# EXERCISE BRIEF
Take the entries that follow and return exactly the lines from the one holding "Home (197, 195)" through the one holding "Image resolution: width=168, height=2576.", both included. Nothing else is needed.

# EXERCISE MATERIAL
# # # # # # #

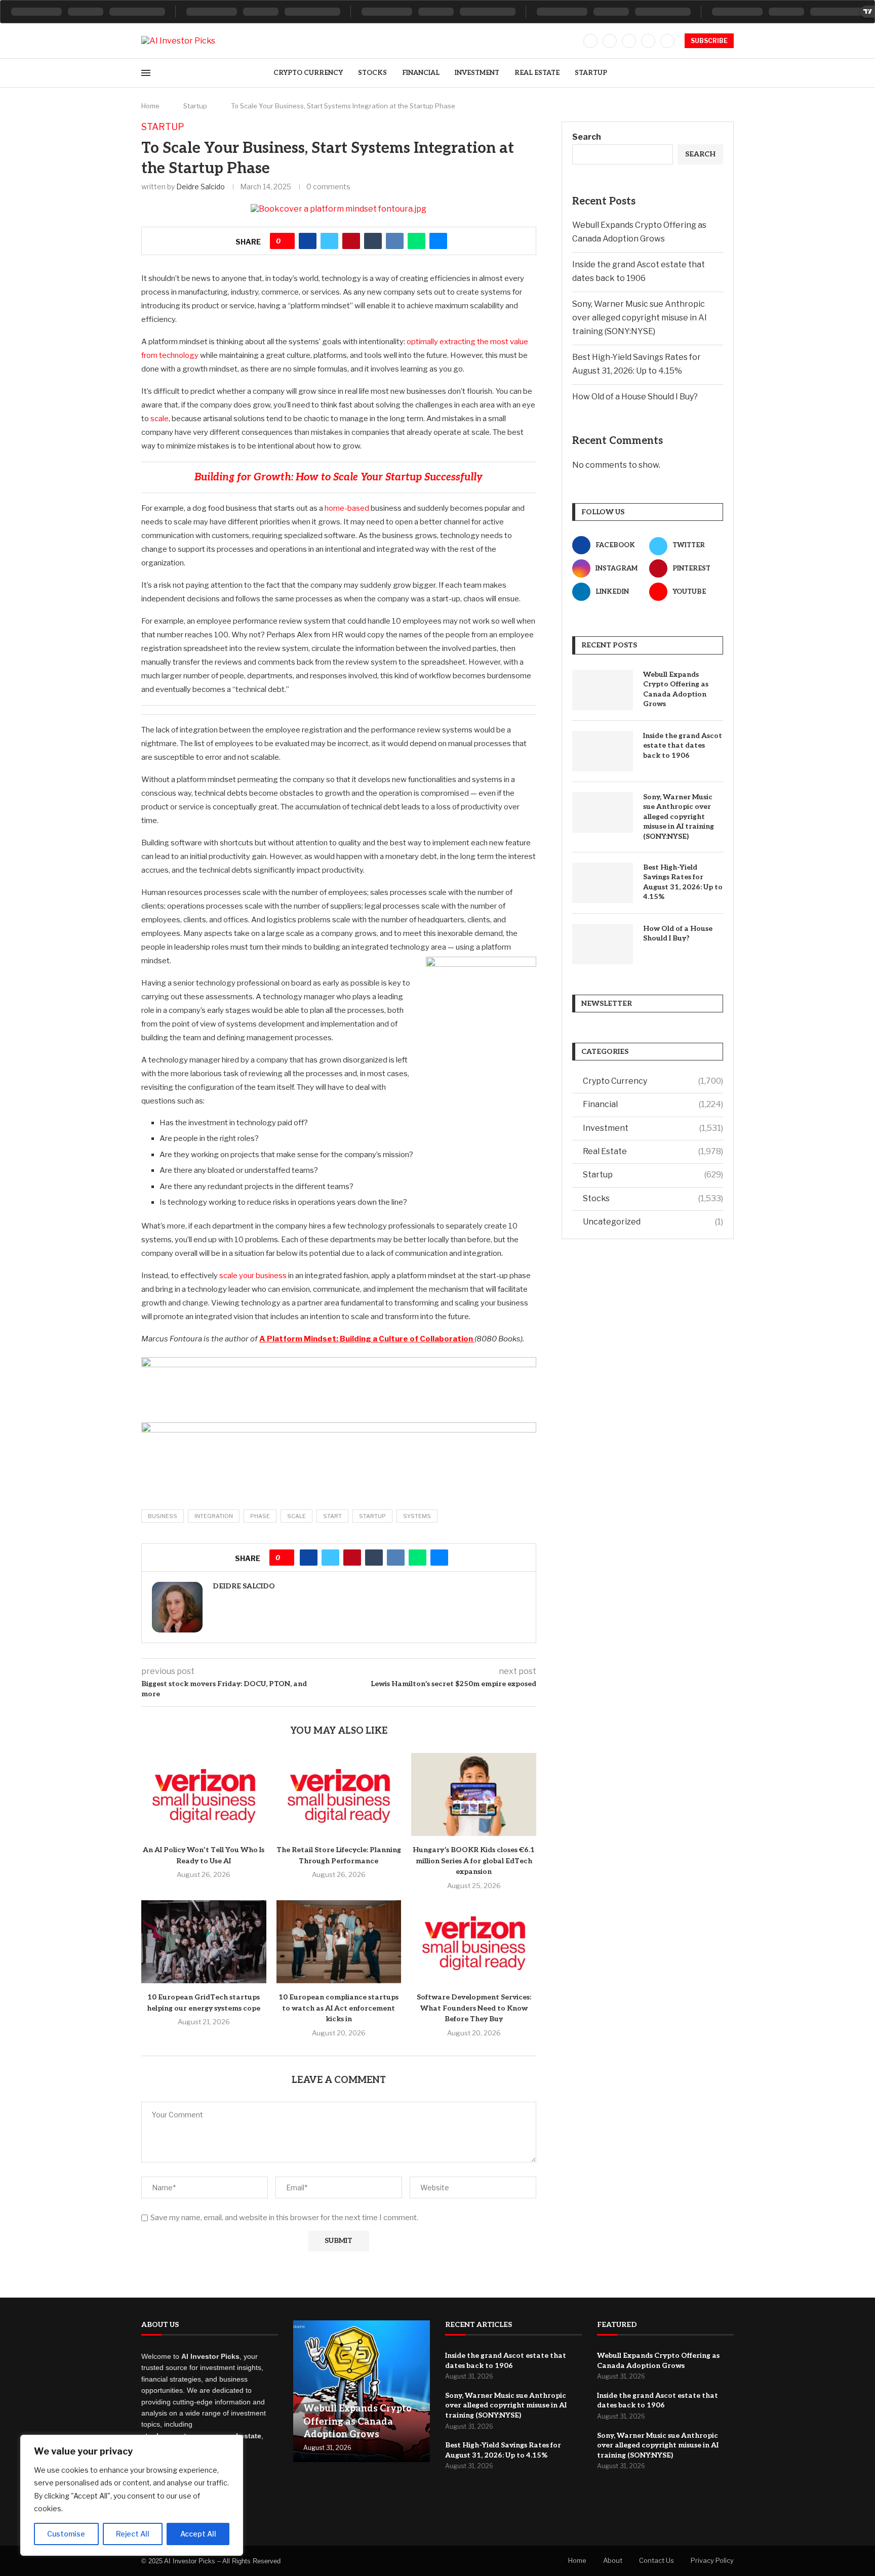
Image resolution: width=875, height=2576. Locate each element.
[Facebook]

# # # # # # #

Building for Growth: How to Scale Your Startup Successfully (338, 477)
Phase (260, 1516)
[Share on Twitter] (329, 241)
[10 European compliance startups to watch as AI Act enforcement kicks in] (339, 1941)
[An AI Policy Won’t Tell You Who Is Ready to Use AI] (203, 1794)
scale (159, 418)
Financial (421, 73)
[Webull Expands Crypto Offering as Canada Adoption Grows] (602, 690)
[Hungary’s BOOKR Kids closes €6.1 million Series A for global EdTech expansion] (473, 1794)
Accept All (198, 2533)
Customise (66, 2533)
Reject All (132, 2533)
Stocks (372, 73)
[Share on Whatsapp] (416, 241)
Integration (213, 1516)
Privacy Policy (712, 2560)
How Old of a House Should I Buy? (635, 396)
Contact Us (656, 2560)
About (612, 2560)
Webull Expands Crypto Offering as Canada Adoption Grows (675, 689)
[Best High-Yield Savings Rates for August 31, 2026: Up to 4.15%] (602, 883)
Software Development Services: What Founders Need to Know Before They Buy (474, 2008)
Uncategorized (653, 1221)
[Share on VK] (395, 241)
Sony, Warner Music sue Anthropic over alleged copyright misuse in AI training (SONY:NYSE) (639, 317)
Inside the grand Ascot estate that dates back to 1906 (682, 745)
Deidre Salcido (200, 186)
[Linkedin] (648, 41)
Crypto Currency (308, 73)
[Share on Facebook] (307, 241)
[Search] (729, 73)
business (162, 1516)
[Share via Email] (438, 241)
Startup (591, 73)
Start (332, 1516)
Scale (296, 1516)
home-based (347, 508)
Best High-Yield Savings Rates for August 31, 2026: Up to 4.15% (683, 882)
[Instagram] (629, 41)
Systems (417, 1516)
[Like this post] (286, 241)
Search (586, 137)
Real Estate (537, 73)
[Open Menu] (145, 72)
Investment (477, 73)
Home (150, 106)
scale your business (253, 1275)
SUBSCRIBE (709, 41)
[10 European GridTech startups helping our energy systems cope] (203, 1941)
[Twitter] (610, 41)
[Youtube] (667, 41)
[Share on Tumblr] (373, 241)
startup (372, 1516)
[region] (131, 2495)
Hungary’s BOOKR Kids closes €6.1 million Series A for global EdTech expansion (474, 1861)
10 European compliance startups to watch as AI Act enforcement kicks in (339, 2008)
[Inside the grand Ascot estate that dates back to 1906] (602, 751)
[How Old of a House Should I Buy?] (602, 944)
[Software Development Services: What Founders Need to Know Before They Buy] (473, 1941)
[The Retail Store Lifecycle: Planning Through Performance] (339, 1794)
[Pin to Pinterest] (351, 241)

# # # # # # #

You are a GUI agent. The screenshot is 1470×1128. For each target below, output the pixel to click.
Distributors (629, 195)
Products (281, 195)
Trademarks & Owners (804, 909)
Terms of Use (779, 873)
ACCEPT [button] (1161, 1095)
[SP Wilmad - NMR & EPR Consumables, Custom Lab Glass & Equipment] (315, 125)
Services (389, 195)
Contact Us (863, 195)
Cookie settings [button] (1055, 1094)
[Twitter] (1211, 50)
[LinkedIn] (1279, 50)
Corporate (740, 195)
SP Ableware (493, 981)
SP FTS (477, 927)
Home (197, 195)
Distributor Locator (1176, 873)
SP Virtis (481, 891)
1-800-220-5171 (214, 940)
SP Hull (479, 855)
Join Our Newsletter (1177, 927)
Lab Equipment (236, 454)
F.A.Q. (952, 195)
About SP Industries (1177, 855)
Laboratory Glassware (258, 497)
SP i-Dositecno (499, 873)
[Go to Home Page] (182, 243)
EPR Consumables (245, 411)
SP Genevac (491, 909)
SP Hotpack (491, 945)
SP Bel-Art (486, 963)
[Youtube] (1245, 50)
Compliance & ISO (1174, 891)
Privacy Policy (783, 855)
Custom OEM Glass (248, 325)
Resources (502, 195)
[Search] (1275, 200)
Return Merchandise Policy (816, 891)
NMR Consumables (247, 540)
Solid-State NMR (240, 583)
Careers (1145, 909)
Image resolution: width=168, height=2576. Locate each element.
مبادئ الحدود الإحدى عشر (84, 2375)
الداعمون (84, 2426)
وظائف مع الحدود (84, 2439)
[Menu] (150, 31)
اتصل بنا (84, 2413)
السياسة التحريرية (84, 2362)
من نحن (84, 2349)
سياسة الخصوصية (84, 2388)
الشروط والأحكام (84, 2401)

# # # # # # #

# RESPONSE AREA
Home (197, 195)
Distributor Locator (1176, 873)
SP Virtis (481, 891)
1-800-220-5171 (214, 940)
SP Hull (479, 855)
Join Our Newsletter (1177, 927)
Lab Equipment (236, 454)
F.A.Q. (952, 195)
About SP Industries (1177, 855)
Laboratory Glassware (258, 497)
SP i-Dositecno (499, 873)
[Go to Home Page] (182, 243)
EPR Consumables (245, 411)
SP Genevac (491, 909)
SP Hotpack (491, 945)
SP Bel-Art (486, 963)
[Youtube] (1245, 50)
Compliance & ISO (1174, 891)
Privacy Policy (783, 855)
Custom OEM Glass (248, 325)
Resources (502, 195)
[Search] (1275, 200)
Return Merchandise Policy (816, 891)
NMR Consumables (247, 540)
Solid-State NMR (240, 583)
Careers (1145, 909)
Image resolution: width=168, height=2576. Locate each element.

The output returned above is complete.